Wie es zu den Beschwerden kommt, ist unklar. Möglicherweise gewöhnt sich das Nervensystem an die Medikamente und reagiert dann noch empfindlicher auf Schmerzreize und -auslöser.

— gesundheitsinformation.de des Instituts für Qualität und Wirtschaftlichkeit im Gesundheitswesen (IQWiG)

Kopfschmerzen im Nackenbereich: Wer hilft?

Gehen Sie bei anhaltenden Nacken- und Kopfschmerzen immer zum Arzt, um ernste Erkrankungen auszuschließen. Eine erste Anlaufstelle ist Ihr Hausarzt. Dieser wird Sie, abhängig von Ihrem Beschwerdebild und dem vermuteten Auslöser, an entsprechende Fachärzte überweisen.

Das kann ein Orthopäde sein. Sind Verspannungen schuld an den Kopfschmerzen im Nackenbereich verschreiben Orthopäden in der Regel Schmerzmittel, damit eine schmerzfreie Bewegung wieder möglich wird. Dann heißt es: Aktiv werden. Nur Bewegung kann den eingerosteten Muskeln wieder zu ihrer normalen Funktion verhelfen. Ergänzend zu der eigenverantwortlichen Bewegung ergänzen häufig Physiotherapie und Ergotherapie das Training.

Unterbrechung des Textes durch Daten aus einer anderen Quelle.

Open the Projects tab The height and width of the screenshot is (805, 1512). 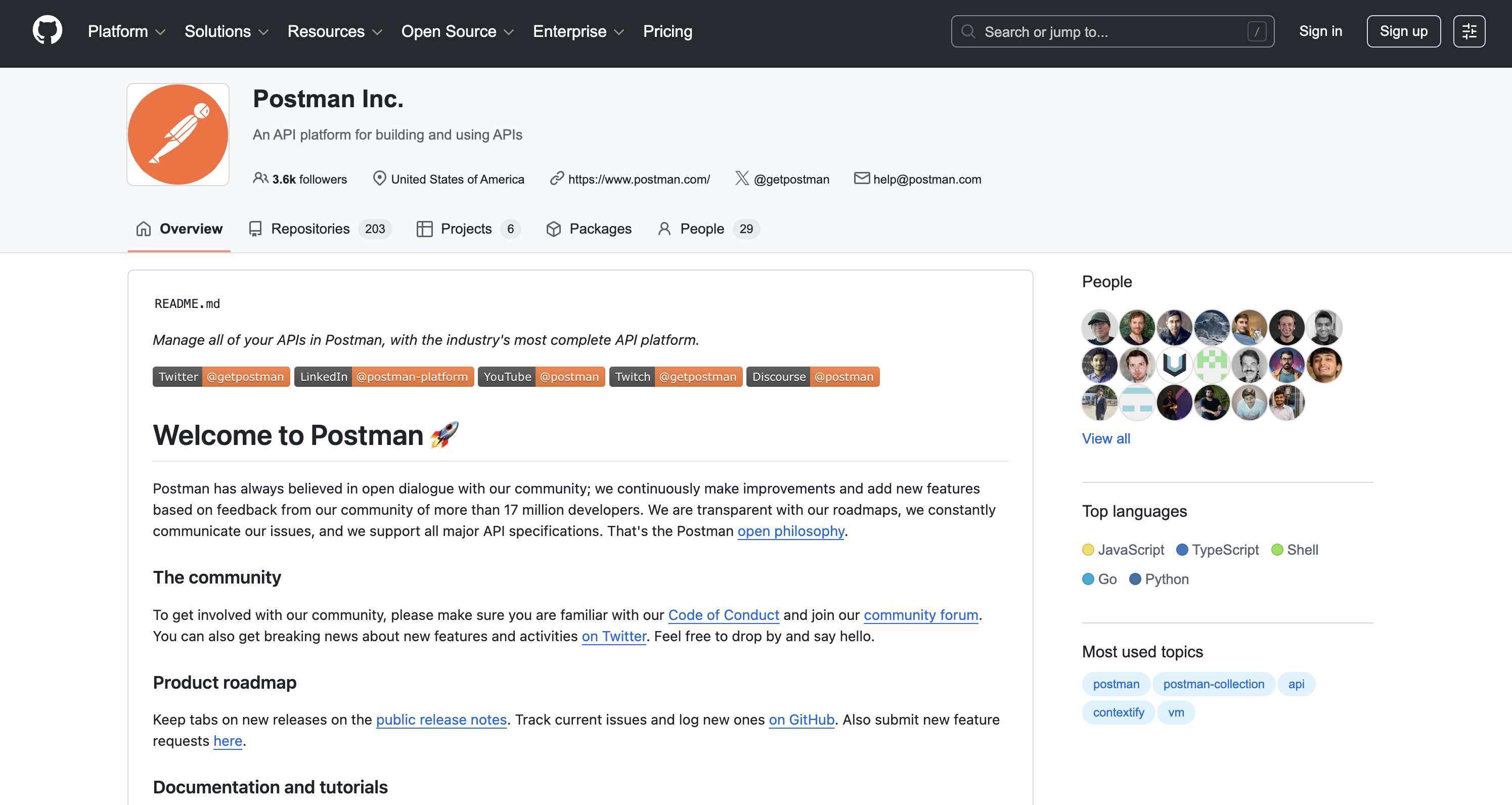point(465,229)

Ein Neurologe ist der geeignete Ansprechpartner, wenn der Verdacht besteht, dass Migräne die Ursache für die Kopf- und Nackenschmerzen ist. Bei anhaltenden psychischen Belastungen kann möglicherweise eine Psychotherapie helfen. Dann ist ein Psychotherapeut ein guter Ansprechpartner.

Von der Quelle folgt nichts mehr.